» **Task prompt**
The string "computer" may appear on lines of the entries below; report how many such lines there are, and only that.

» **Input for this task**
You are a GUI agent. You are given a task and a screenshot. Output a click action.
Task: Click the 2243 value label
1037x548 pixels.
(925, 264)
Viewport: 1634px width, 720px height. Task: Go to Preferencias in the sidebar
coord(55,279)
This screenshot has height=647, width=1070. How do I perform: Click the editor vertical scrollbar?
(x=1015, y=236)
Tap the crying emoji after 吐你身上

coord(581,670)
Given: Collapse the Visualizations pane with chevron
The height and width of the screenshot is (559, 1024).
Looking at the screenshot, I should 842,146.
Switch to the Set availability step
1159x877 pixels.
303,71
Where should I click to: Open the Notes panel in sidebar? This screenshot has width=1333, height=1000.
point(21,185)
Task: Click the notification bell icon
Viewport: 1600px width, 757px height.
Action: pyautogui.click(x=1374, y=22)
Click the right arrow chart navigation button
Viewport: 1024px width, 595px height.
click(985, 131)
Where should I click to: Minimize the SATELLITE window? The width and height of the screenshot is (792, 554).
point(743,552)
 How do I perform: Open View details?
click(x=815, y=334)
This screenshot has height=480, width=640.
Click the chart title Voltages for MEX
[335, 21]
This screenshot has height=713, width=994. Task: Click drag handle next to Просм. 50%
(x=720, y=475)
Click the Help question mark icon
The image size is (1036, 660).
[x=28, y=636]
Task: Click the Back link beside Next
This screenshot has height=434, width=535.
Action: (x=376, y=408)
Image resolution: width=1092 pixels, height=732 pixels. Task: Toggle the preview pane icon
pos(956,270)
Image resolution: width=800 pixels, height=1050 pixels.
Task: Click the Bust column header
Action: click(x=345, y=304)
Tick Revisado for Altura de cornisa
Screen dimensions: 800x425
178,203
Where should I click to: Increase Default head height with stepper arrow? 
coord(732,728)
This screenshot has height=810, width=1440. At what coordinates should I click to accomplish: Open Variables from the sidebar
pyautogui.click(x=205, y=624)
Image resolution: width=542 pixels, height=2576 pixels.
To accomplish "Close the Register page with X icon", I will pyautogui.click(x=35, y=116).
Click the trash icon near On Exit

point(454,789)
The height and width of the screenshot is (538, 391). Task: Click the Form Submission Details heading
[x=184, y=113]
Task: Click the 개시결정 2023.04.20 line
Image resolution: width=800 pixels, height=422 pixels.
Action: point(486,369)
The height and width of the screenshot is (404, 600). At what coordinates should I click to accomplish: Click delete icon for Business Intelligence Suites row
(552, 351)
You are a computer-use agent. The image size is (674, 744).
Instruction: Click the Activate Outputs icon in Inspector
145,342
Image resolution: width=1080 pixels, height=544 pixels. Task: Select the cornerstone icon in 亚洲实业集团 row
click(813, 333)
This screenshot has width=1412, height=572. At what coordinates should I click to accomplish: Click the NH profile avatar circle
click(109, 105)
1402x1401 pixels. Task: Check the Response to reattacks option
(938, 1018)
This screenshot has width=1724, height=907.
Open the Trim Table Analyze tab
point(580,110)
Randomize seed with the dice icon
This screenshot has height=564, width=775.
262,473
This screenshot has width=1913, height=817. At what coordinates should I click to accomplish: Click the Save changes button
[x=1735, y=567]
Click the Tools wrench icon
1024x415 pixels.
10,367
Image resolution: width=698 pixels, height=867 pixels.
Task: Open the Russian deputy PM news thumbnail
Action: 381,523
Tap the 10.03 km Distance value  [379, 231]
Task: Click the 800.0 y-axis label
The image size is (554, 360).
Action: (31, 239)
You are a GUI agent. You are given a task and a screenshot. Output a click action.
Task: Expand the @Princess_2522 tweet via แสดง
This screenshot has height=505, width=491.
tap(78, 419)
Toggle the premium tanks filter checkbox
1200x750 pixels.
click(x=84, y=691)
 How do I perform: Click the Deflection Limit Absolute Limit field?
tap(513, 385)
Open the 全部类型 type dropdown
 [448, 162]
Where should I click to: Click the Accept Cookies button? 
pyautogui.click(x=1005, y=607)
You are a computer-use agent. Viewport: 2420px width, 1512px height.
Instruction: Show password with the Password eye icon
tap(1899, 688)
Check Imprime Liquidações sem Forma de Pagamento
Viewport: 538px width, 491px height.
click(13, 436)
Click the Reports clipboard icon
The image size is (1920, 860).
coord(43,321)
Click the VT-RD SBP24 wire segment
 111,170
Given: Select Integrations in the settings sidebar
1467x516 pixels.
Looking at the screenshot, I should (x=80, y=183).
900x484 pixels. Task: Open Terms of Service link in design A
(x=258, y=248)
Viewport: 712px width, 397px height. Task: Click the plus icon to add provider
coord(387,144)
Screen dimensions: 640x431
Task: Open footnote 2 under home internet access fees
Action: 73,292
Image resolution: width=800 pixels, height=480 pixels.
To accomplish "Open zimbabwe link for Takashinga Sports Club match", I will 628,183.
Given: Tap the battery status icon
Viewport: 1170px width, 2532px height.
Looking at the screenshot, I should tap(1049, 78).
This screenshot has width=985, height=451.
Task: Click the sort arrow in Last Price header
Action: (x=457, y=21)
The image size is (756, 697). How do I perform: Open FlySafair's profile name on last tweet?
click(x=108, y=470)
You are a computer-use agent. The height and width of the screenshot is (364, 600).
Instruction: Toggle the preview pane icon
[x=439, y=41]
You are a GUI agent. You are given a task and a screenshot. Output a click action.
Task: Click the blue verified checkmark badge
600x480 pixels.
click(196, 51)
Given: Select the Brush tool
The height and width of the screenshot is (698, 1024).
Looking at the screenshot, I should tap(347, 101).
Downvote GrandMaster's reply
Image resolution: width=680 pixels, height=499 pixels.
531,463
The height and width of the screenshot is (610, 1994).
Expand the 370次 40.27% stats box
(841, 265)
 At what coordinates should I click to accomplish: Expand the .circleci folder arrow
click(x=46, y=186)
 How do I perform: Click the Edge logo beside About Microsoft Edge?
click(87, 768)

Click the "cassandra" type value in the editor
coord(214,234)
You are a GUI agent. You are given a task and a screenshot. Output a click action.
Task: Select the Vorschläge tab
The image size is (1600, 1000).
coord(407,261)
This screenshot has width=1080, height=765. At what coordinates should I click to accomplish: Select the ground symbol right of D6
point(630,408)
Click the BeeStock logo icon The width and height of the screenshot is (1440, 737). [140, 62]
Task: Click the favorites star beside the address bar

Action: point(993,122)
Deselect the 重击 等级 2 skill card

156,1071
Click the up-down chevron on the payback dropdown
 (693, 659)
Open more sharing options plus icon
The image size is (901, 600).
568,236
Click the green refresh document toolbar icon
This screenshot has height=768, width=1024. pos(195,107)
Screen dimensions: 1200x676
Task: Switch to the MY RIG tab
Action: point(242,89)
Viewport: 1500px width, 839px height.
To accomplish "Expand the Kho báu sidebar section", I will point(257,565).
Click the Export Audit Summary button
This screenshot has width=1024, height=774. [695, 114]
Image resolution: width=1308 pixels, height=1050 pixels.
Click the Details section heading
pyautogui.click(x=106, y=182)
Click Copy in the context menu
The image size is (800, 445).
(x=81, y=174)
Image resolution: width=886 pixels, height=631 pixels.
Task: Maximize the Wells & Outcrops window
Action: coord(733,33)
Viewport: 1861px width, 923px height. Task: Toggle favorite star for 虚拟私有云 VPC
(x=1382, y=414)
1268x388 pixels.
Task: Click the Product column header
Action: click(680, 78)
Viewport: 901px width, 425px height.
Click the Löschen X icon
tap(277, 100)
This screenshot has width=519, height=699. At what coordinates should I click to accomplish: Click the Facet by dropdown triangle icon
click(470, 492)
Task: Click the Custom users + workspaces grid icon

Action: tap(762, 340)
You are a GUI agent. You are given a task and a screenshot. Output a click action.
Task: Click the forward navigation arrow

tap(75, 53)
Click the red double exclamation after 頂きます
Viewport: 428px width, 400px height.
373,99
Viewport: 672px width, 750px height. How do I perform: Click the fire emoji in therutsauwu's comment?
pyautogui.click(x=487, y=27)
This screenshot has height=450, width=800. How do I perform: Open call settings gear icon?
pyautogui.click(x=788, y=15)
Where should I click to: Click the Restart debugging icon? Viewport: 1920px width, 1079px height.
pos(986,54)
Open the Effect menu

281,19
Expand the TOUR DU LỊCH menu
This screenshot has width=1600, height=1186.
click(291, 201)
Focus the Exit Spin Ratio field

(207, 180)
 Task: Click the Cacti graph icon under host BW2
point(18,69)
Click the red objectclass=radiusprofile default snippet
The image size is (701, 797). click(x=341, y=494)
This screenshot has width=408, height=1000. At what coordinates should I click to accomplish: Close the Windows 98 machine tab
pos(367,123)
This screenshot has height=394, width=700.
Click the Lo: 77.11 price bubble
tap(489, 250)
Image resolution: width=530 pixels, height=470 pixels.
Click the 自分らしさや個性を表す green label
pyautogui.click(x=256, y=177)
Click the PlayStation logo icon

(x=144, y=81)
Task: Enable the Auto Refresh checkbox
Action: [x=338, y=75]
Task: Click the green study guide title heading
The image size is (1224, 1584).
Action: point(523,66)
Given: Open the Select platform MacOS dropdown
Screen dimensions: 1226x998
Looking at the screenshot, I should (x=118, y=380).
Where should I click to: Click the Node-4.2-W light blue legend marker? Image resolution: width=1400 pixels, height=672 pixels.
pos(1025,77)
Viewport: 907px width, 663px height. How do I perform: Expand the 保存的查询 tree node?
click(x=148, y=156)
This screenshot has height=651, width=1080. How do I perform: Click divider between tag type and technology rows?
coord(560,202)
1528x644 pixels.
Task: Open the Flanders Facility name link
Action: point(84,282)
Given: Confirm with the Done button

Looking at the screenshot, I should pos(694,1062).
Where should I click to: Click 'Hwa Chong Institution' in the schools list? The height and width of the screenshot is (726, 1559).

» **Solution to this exercise**
3